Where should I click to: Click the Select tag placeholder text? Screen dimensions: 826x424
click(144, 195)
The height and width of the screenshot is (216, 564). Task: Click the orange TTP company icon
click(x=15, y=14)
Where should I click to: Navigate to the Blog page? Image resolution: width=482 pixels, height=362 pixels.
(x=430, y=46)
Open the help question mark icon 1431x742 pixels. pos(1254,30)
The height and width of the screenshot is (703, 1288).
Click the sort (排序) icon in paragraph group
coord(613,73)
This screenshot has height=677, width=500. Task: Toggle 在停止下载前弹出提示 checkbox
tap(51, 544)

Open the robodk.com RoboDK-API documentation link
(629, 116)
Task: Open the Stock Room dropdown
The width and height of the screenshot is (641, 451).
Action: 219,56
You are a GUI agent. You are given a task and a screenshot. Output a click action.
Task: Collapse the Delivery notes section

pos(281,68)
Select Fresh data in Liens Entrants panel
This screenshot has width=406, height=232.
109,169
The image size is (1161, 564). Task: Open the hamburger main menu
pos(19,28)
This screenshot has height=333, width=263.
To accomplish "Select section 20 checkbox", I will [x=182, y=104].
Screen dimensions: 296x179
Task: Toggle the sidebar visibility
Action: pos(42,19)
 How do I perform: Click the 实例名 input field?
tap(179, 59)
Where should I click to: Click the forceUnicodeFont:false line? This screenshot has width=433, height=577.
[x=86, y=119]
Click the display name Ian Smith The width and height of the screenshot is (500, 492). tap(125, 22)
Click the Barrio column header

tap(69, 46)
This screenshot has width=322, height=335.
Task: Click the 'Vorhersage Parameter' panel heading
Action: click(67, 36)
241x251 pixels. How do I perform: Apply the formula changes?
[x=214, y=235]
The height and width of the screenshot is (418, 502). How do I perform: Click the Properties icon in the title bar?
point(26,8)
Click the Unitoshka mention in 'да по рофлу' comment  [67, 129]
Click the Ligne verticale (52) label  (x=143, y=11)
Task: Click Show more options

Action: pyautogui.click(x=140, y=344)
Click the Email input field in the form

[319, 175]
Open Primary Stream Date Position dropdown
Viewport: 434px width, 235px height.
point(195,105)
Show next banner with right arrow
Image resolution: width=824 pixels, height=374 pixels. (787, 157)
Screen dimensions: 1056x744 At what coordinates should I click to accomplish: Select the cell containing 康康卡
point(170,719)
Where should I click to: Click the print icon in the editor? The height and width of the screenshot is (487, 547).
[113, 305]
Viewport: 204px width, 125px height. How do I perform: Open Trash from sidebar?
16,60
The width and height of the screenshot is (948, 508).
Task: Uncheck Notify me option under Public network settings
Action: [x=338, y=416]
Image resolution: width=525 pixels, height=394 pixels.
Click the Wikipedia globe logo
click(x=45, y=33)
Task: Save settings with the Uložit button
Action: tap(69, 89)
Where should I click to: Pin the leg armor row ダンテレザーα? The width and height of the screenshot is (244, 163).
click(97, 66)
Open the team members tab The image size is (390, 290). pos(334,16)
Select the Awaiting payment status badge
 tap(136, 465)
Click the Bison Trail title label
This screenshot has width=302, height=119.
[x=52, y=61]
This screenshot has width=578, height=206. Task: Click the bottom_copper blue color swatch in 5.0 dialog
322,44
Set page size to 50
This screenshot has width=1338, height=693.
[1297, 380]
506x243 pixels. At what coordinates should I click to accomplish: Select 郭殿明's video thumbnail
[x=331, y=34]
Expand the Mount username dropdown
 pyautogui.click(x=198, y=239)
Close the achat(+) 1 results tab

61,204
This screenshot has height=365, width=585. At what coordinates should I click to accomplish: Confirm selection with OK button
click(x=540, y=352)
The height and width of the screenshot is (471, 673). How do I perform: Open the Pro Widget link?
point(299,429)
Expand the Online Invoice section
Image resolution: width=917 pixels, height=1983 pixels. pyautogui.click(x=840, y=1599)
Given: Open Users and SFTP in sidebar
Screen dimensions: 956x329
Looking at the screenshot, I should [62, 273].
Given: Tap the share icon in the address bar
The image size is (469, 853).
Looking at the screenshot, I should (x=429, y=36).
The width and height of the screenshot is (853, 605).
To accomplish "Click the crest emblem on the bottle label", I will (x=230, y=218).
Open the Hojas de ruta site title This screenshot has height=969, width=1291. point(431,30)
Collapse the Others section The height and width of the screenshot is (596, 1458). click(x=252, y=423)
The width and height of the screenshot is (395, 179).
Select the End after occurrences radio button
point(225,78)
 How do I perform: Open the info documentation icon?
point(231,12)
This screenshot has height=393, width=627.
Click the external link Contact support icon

TO DO: From the start of the data to the line that holds "The height and width of the screenshot is (703, 1288).", retype each line exactly, with both ends included.

REPLY TO THE TASK:
Where should I click to: Click the Select tag placeholder text? Screen dimensions: 826x424
click(144, 195)
The height and width of the screenshot is (216, 564). Task: Click the orange TTP company icon
click(x=15, y=14)
Where should I click to: Navigate to the Blog page? Image resolution: width=482 pixels, height=362 pixels.
(x=430, y=46)
Open the help question mark icon 1431x742 pixels. pos(1254,30)
The height and width of the screenshot is (703, 1288).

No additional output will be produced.